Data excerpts
*** Begin section ***

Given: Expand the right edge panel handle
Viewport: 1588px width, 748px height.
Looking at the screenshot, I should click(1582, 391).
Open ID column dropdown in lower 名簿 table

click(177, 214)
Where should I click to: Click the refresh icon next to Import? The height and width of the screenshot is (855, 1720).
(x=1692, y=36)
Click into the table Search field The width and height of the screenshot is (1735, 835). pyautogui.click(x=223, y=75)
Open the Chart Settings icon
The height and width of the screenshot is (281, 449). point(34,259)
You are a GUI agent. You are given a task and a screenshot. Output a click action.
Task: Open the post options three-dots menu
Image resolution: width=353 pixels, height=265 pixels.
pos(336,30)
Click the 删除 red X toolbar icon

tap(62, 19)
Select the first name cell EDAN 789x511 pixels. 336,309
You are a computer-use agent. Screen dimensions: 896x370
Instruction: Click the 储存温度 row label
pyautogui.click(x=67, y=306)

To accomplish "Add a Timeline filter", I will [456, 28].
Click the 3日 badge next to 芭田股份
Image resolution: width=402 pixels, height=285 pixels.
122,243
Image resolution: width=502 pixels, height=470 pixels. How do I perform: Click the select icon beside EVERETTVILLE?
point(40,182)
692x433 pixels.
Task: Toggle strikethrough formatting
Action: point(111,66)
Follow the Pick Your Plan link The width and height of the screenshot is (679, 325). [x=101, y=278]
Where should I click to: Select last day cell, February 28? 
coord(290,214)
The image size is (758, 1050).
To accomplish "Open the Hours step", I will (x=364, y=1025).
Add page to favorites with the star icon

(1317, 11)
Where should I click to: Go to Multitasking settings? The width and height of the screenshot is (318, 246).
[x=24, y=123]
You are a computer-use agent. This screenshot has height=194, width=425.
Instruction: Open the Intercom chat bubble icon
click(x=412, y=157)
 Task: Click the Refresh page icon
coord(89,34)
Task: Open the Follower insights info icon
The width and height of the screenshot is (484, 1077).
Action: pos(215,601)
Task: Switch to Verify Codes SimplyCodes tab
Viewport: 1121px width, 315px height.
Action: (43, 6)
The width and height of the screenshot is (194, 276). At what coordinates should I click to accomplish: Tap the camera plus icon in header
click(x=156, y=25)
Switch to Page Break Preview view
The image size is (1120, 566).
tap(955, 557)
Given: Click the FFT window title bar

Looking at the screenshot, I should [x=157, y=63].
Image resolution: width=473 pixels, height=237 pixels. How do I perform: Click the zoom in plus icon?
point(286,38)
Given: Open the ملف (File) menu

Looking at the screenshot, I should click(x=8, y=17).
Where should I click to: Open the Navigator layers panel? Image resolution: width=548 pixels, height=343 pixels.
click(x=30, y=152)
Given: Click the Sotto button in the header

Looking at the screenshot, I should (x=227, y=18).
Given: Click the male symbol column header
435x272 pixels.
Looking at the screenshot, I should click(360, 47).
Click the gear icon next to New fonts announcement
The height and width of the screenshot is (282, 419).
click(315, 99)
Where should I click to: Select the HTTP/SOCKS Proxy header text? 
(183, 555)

*** End section ***

Return all of the entries word for word.

Given: Expand the right edge panel handle
Viewport: 1588px width, 748px height.
Looking at the screenshot, I should click(1582, 391).
Open ID column dropdown in lower 名簿 table

click(177, 214)
Where should I click to: Click the refresh icon next to Import? The height and width of the screenshot is (855, 1720).
(x=1692, y=36)
Click into the table Search field The width and height of the screenshot is (1735, 835). pyautogui.click(x=223, y=75)
Open the Chart Settings icon
The height and width of the screenshot is (281, 449). point(34,259)
You are a GUI agent. You are given a task and a screenshot. Output a click action.
Task: Open the post options three-dots menu
Image resolution: width=353 pixels, height=265 pixels.
pos(336,30)
Click the 删除 red X toolbar icon

tap(62, 19)
Select the first name cell EDAN 789x511 pixels. 336,309
You are a computer-use agent. Screen dimensions: 896x370
Instruction: Click the 储存温度 row label
pyautogui.click(x=67, y=306)

To accomplish "Add a Timeline filter", I will [456, 28].
Click the 3日 badge next to 芭田股份
Image resolution: width=402 pixels, height=285 pixels.
122,243
Image resolution: width=502 pixels, height=470 pixels. How do I perform: Click the select icon beside EVERETTVILLE?
point(40,182)
692x433 pixels.
Task: Toggle strikethrough formatting
Action: point(111,66)
Follow the Pick Your Plan link The width and height of the screenshot is (679, 325). [x=101, y=278]
Where should I click to: Select last day cell, February 28? 
coord(290,214)
The image size is (758, 1050).
To accomplish "Open the Hours step", I will (x=364, y=1025).
Add page to favorites with the star icon

(1317, 11)
Where should I click to: Go to Multitasking settings? The width and height of the screenshot is (318, 246).
[x=24, y=123]
You are a computer-use agent. This screenshot has height=194, width=425.
Instruction: Open the Intercom chat bubble icon
click(x=412, y=157)
 Task: Click the Refresh page icon
coord(89,34)
Task: Open the Follower insights info icon
The width and height of the screenshot is (484, 1077).
Action: pos(215,601)
Task: Switch to Verify Codes SimplyCodes tab
Viewport: 1121px width, 315px height.
Action: (43, 6)
The width and height of the screenshot is (194, 276). At what coordinates should I click to accomplish: Tap the camera plus icon in header
click(x=156, y=25)
Switch to Page Break Preview view
The image size is (1120, 566).
tap(955, 557)
Given: Click the FFT window title bar

Looking at the screenshot, I should [x=157, y=63].
Image resolution: width=473 pixels, height=237 pixels. How do I perform: Click the zoom in plus icon?
point(286,38)
Given: Open the ملف (File) menu

Looking at the screenshot, I should click(x=8, y=17).
Where should I click to: Open the Navigator layers panel? Image resolution: width=548 pixels, height=343 pixels.
click(x=30, y=152)
Given: Click the Sotto button in the header

Looking at the screenshot, I should (x=227, y=18).
Given: Click the male symbol column header
435x272 pixels.
Looking at the screenshot, I should click(360, 47).
Click the gear icon next to New fonts announcement
The height and width of the screenshot is (282, 419).
click(315, 99)
Where should I click to: Select the HTTP/SOCKS Proxy header text? 
(183, 555)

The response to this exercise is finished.